• [Required action 1]
Do the following statements agree with the Kate Diesfeld biography? For each, answer yes or no and quote the deciding words of the text.
(a) Diesfeld was admitted to the State Bar of California before she received her Juris Doctor.
(b) Her BA from Colgate University was in Sociology and Anthropology.
(c) She returned to Auckland University of Technology in 2012.
• [Required action 2] Carry on the Kate Diesfeld biography from the point where it stops.

Source extract section start

- Born: 1960 (age 64–65)
- Education: Colgate University (BA) University of San Diego (JD)
- Scientific career
- Fields: health law
- Institutions: Kent Law School, Auckland University of Technology, University of Waikato

= Kate Diesfeld =

New Zealand health law academic

Kate Diesfeld (born 1960) is a New Zealand health law academic. She is currently a full professor at the Auckland University of Technology.

==Academic career==
After earning a BA in Sociology and Anthropology from Colgate University in New York in 1982, Diesfeld received a Juris Doctor from the University of San Diego in 1988 and was admitted to the State Bar of California in 1989. Between 1993 and 2000, Diesfeld worked at Kent Law School and before the Mental Health Review Tribunal in England before moving to Auckland University of Technology, then the University of Waikato in New Zealand and then back to Auckland University of Technology in 2012.

== Selected works ==
- Diesfeld, Kate, and Ian Freckelton. "Involuntary detention and therapeutic jurisprudence: International perspectives on civil commitment." (2003).

Source extract section end
Record extracts section start

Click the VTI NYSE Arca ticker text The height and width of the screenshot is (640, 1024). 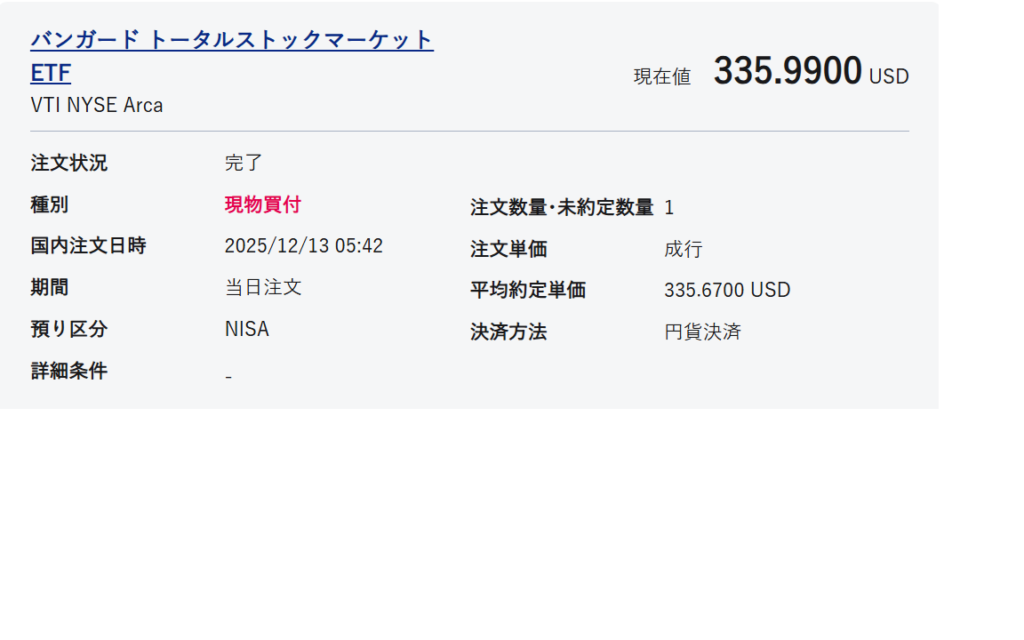pyautogui.click(x=97, y=105)
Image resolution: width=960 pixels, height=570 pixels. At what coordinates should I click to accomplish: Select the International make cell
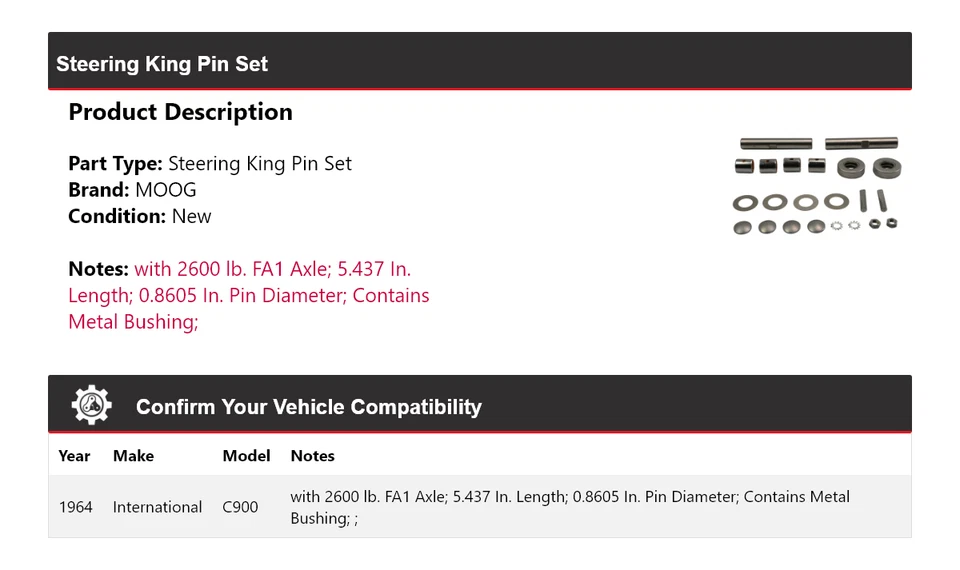(157, 507)
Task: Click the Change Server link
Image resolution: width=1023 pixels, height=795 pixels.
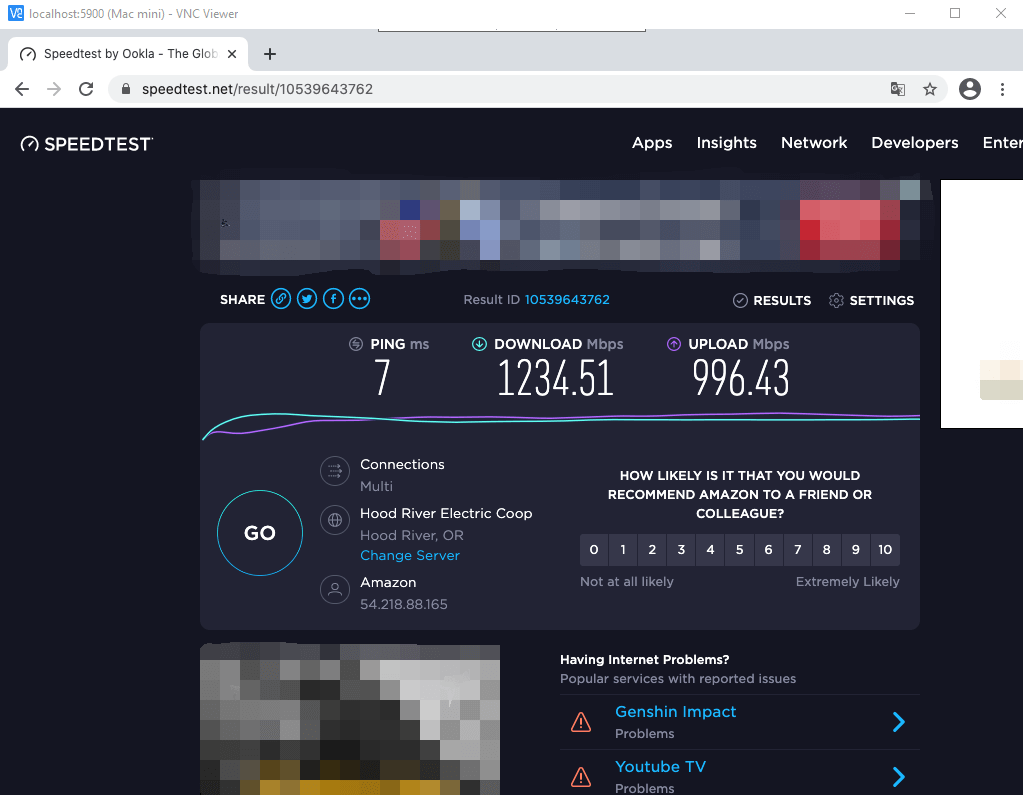Action: tap(410, 556)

Record extracts section end

• [Task result 1]
(a) No: "received a Juris Doctor from the University of San Diego in 1988 and was admitted to the State Bar of California in 1989"
(b) Yes: "a BA in Sociology and Anthropology from Colgate University"
(c) Yes: "then back to Auckland University of Technology in 2012"

• [Task result 2]
- Diesfeld, Kate, and Stefan Sjöström. "Interpretive flexibility: why doesn't insight incite controversy in mental health law?." Behavioral sciences & the law 25, no. 1 (2007): 85–101.
- Wareham, Pauline, Antoinette McCallin, and Kate Diesfeld. "Advance directives: the New Zealand context." Nursing ethics 12, no. 4 (2005): 349–359.
- Phillips, Michael R., Hanhui Chen, Kate Diesfeld, Bin Xie, Hui G. Cheng, Graham Mellsop, and Xiehe Liu. "China’s new mental health law: reframing involuntary treatment." American Journal of Psychiatry 170, no. 6 (2013): 588–591.
- Diesfeld, Kate, and Brian McKenna. "The unintended impact of the therapeutic intentions of the New Zealand Mental Health Review Tribunal? Therapeutic jurisprudence perspectives." Journal of law and medicine 14, no. 4 (2007): 566–574.